====== TRECHO DO DOCUMENTO

Para Figueiredo, a pandemia precipitou tendências que estavam no ar. “Já caminhávamos para isso, sem dicotomia entre distância e presencial, mas um curso superior ofertado de muitas maneiras, ora visitas técnicas, estágios, aulas virtuais, presenciais”, lembra. Ele vê, por exemplo, a maior compreensão da eficácia do EAD por parte das empresas e também do aluno. “O preconceito estava diminuindo. Com a mudança, com pouca reação negativa, os alunos tomaram contato com algo que vai lhes despertar ainda mais o desejo. Vamos para o ensino híbrido”, acredita. “Os dados sugerem que a diminuição dos cursos noturnos se relacionava já à migração para o on-line”, exemplifica Capelato.
Por fim, o esforço de construção de novos caminhos vai deixar também a lição da formação de redes. “As pequenas e médias vão ter que trabalhar em rede, as universidades vão precisar se unir. Não há outro jeito”, acredita Mozart Neves Ramos. Um entusiasta da formação de redes entre municípios, Ramos aprendeu que não basta querer, é preciso saber como construir pontes sólidas. “Para constituir rede vai precisar identificar quais são os parceiros estratégicos. A força da rede é proporcional ao seu ponto mais fraco”, diz. Além disso, diz o educador, é preciso que o papel de cada elo da corrente esteja bem definido, bem como sua responsabilidade. Por fim, Ramos ressalta o peso da liderança, que precisa ter horizontalidade, e da boa comunicação entre os integrantes. “O importante é estar juntos para resolver problemas que são comuns. Inovação é caro. Para se tornar competitivo, somente vejo saída por meio do trabalho em consórcio”, aposta Ramos.
“As instituições de ensino superior que vão sobreviver são aquelas que atuam com inovação e que estão se fortalecendo constituindo redes de cooperação”, concorda Guérios, do Eniac. Para ele, o Semesp já é uma excelente referência nesse sentido, com mais de 11 redes de cooperação regionais e nacionais em funcionamento. Se as incertezas podem assustar, os tempos de pandemia trazem consigo também o fortalecimento da importância da ciência e do conhecimento – única saída para a crise. Por isso, é consenso que a educação é a ação humana mais importante para a construção do futuro, e isso está presente também nas projeções sobre o perfil de consumo pós-crise.

============

■ EXERCÍCIOS
1. Responda com base no trecho sobre o ensino superior:
(a) Segundo Figueiredo, o que a pandemia precipitou?
(b) Para Mozart Neves Ramos, a força da rede é proporcional a quê?
(c) Segundo Guérios, quantas redes de cooperação o Semesp tem em funcionamento?
2. No trecho sobre o ensino superior, transforme em lista o parágrafo que começa com "Por fim, o esforço de construção", mantendo seus fatos principais.
3. Retome o trecho sobre o ensino superior a partir da frase que termina em "projeções sobre o perfil de consumo pós-crise".

====== DADOS APRESENTADOS

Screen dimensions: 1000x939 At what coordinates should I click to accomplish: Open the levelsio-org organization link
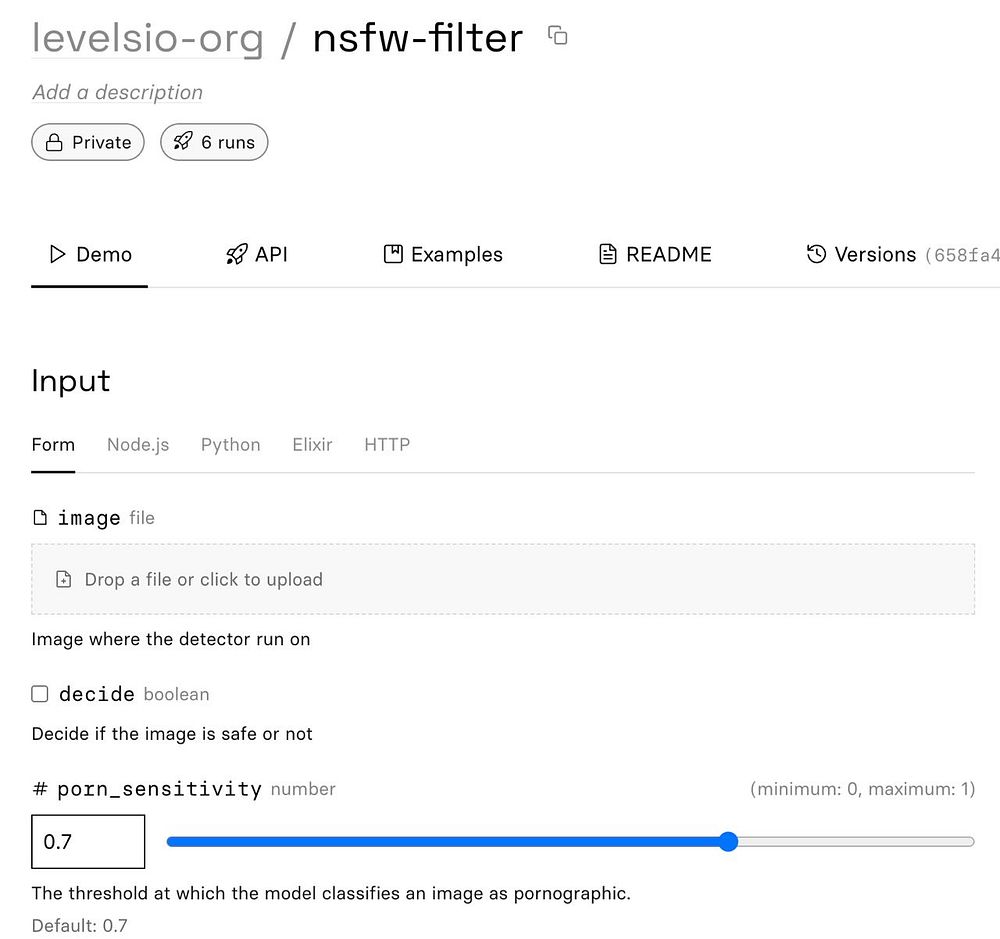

============

■ RESPOSTAS
1.
(a) Tendências que estavam no ar.
(b) Ao seu ponto mais fraco.
(c) Mais de 11 redes de cooperação regionais e nacionais.

2.
- A construção de novos caminhos vai deixar a lição da formação de redes.
- Para Mozart Neves Ramos, as instituições pequenas e médias e as universidades vão precisar trabalhar em rede.
- Para formar uma rede, é preciso identificar os parceiros estratégicos, já que a força da rede é proporcional ao seu ponto mais fraco.
- O papel e a responsabilidade de cada elo precisam estar bem definidos.
- A liderança deve ter horizontalidade, e a comunicação entre os integrantes deve ser boa.
- Como inovação é cara, Ramos só vê saída para a competitividade no trabalho em consórcio.

3.
Com a queda de renda, as pessoas também tendem a passar por mudanças importantes de comportamento, que afetam as decisões de consumo e podem ter impacto na relação que elas estabelecem com as instituições de ensino.
“O mais provável é o surgimento de um novo normal econômico, baseado em segurança financeira, na busca de custos mais baixos, mais restrito às fronteiras nacionais, por exemplo”, comenta o economista Santos. Pesquisa pela TWF/Competence e pela Sunbrand, que ouviu mil pessoas no início de abril, indica que a internet tende a assumir um papel central na vida de todos, “como um grande ambiente com diferentes frentes de solução, a representação máxima da conveniência”.
Os bens e serviços considerados essenciais devem se tornar mais centrais no orçamento das pessoas. Alimentação será o gasto prioritário para 74,2% dos entrevistados e, em seguida, aparecem Saúde (43%) e Educação (26,3%). Só depois aparecem os bens duráveis, as viagens e o entretenimento, com cerca de 17% cada um. E, na hora de enfrentar a crise, apenas 15,2% apontam a Educação como foco de possível economia de recursos.
Portanto, é hora de navegar por mares novos, como os de Vasco da Gama cantados por Camões, aqueles nunca dantes navegados. Se a Educação foi, historicamente, a instituição responsável por preservar o patrimônio civilizatório da cultura e do conhecimento, agora dela se espera também um papel ainda mais importante: é tempo de inventar o futuro.